■ MATERIAL FOR THIS EXERCISE ■
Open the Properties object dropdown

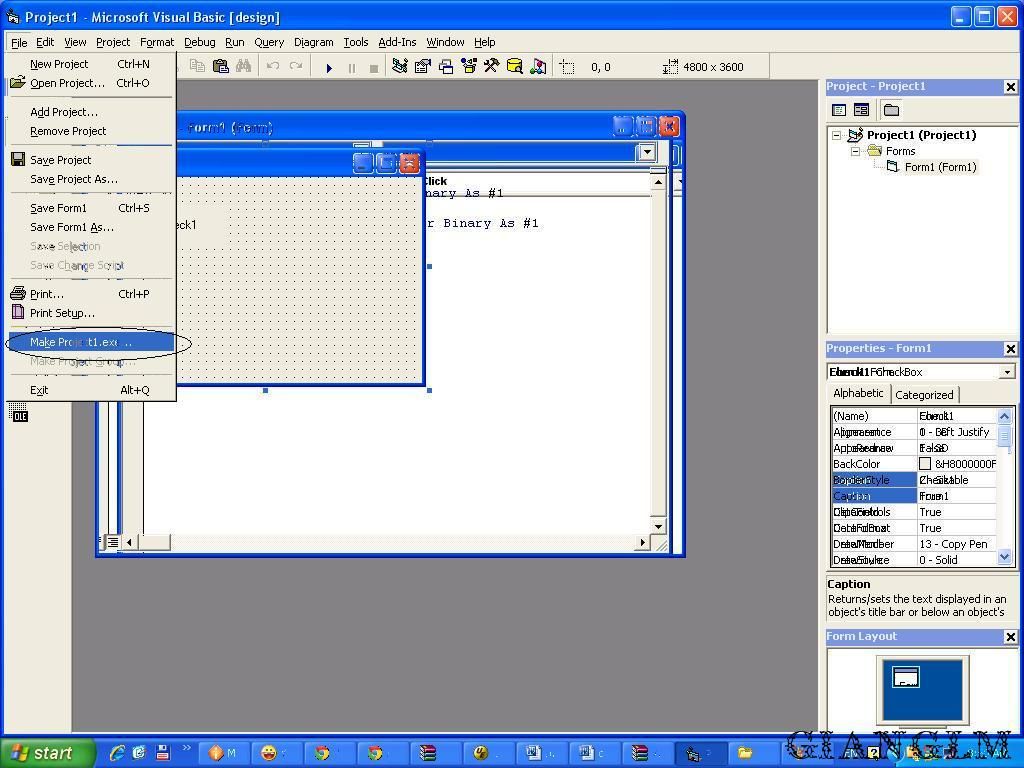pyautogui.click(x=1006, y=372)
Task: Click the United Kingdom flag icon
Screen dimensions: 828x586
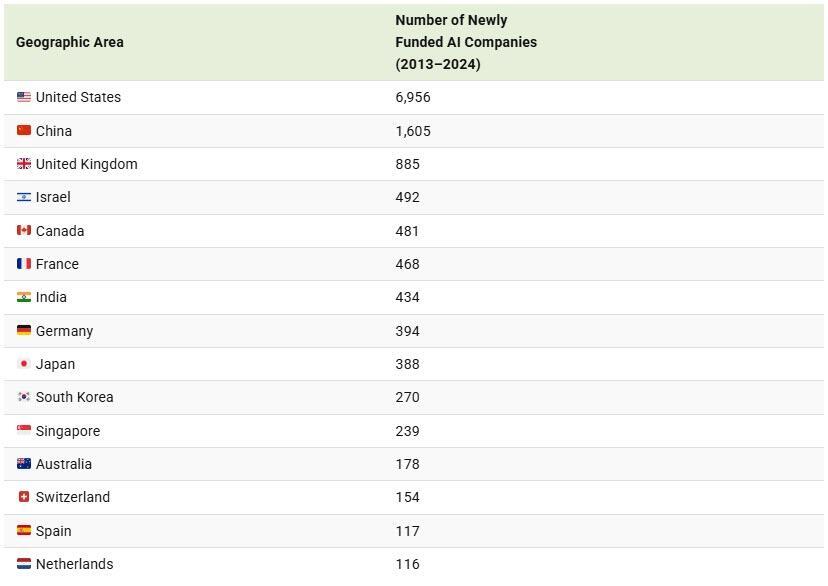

--

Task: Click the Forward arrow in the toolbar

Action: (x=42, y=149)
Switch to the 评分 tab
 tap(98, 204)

==

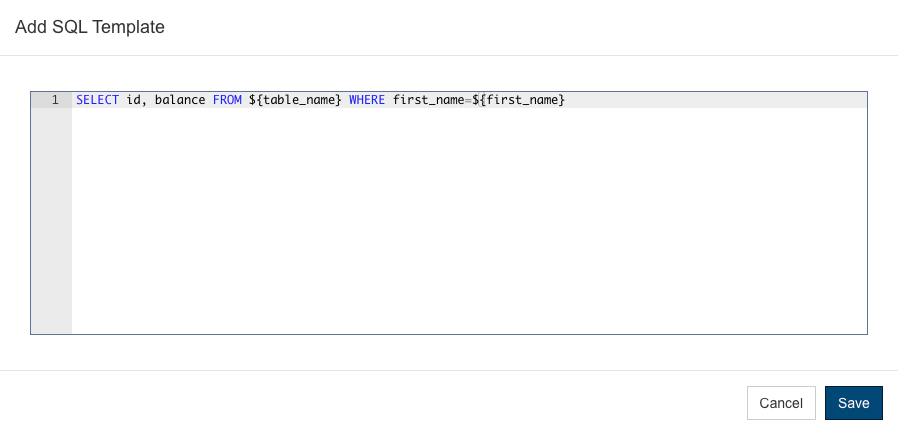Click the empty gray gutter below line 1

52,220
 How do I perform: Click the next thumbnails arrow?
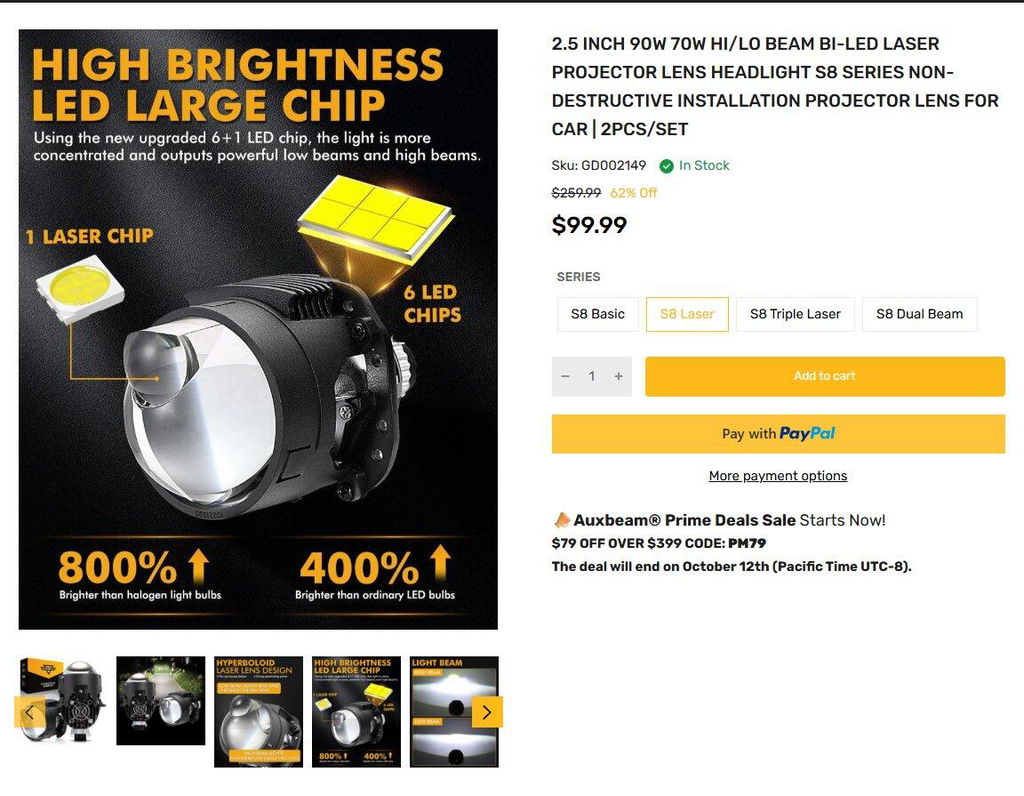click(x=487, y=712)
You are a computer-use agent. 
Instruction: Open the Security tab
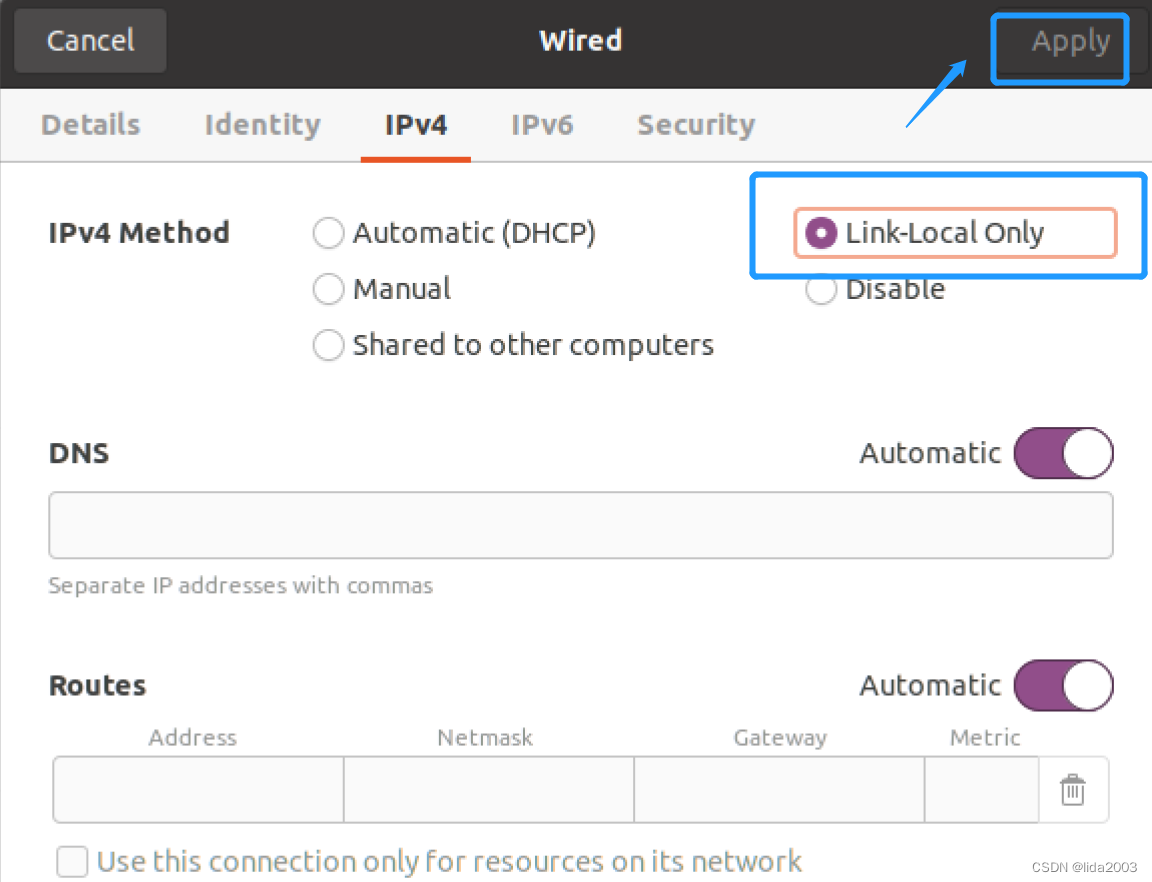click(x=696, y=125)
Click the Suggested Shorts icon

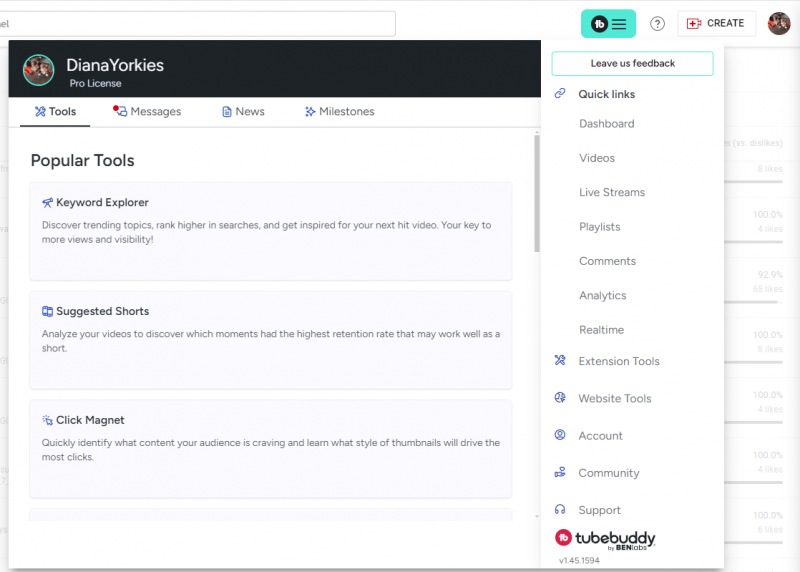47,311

■ WHAT IS EXPECTED ■
Give only the lines from the one holding "Task: Click the United Kingdom flag icon" through the one holding "Screen dimensions: 828x586", each restated exactly as it appears above.

■ ANSWER FOR THIS EXERCISE ■
Task: Click the United Kingdom flag icon
Screen dimensions: 828x586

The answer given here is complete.